Esas escenas, pese a que la segunda contienda bélica terminó hace 72 años, nos siguen abofeteando; inmersos en la trama, es imposible pensar que es cosa del pasado porque, independientemente de los tiempos sucedió; fue real.
Y el pasado se hace presente cuando las noticias (por ahora no hay muchas películas pero las habrá) nos muestran la realidad de una de las naciones en guerra: Siria.
La Guerra Civil Siria ya tiene una antigüedad de media docena de años. Su vigencia acrecentó significativamente el número de exiliados en el mundo. Se trata y no se trata de cantidad: que haya 22,5 millones de refugiados en el mundo (la mitad niños) espanta; lo que sufre cada uno de ellos, también.
¿Al resto del mundo, más allá de condenas y declamaciones, le importa de verdad?
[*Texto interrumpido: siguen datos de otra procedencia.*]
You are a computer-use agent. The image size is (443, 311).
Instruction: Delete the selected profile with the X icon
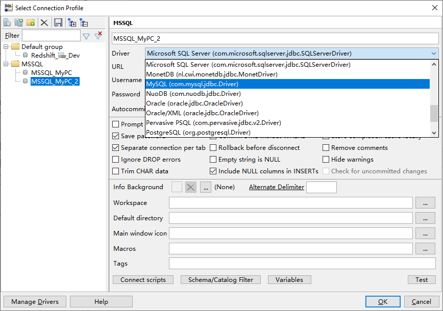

Y, si es así ¿Cómo pueden pasar tantos años sin acciones concretas para que esos pequeños y jóvenes (muchos de ellos, completamente solos, sin ningún familiar o persona responsable que vele por ellos) tengan seguridad y la posibilidad de un futuro?
Está pendiente, y se impone, un cónclave de los líderes religiosos. La contundencia de la reprobación (que uno descuenta) sacudirá la modorra de las económicamente poderosas gentes del mundo para que incorporen ese drama a su importante agenda.
Pueda ser que los tradicionales augurios del Año Nuevo se traduzcan en acciones.